=== Task directions ===
Every line from the line containing "Instruction: Open the" through the final line below is to be repeated exactly; no other line is.

=== Task inputs ===

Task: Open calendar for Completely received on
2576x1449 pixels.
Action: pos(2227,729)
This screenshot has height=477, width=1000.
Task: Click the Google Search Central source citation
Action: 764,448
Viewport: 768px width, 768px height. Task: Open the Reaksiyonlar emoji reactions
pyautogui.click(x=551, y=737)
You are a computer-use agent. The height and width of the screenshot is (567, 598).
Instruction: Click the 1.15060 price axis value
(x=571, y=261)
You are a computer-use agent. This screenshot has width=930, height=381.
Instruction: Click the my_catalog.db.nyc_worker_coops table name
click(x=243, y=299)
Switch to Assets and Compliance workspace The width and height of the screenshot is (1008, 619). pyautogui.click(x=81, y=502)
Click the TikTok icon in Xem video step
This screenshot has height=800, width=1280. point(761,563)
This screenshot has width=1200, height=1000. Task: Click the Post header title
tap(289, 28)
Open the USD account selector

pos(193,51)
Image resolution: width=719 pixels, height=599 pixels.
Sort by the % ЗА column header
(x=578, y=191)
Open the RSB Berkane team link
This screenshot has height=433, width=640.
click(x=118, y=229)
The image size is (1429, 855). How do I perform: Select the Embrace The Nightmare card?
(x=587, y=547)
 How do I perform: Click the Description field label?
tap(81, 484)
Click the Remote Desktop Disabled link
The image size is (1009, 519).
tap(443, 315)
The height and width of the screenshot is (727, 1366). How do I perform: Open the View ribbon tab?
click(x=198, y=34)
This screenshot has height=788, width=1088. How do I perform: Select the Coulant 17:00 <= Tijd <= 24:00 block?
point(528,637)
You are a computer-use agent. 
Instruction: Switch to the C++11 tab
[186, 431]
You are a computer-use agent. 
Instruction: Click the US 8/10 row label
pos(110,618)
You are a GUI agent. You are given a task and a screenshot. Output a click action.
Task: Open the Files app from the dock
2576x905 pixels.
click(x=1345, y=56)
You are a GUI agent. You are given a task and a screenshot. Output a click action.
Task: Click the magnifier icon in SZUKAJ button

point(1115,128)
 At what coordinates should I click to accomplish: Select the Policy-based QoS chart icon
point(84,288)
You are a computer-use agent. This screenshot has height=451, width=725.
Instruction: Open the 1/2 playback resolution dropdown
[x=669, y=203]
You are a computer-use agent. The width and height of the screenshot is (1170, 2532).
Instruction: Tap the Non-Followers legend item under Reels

=== Exercise response ===
Instruction: Open the 1/2 playback resolution dropdown
[x=669, y=203]
You are a computer-use agent. The width and height of the screenshot is (1170, 2532).
Instruction: Tap the Non-Followers legend item under Reels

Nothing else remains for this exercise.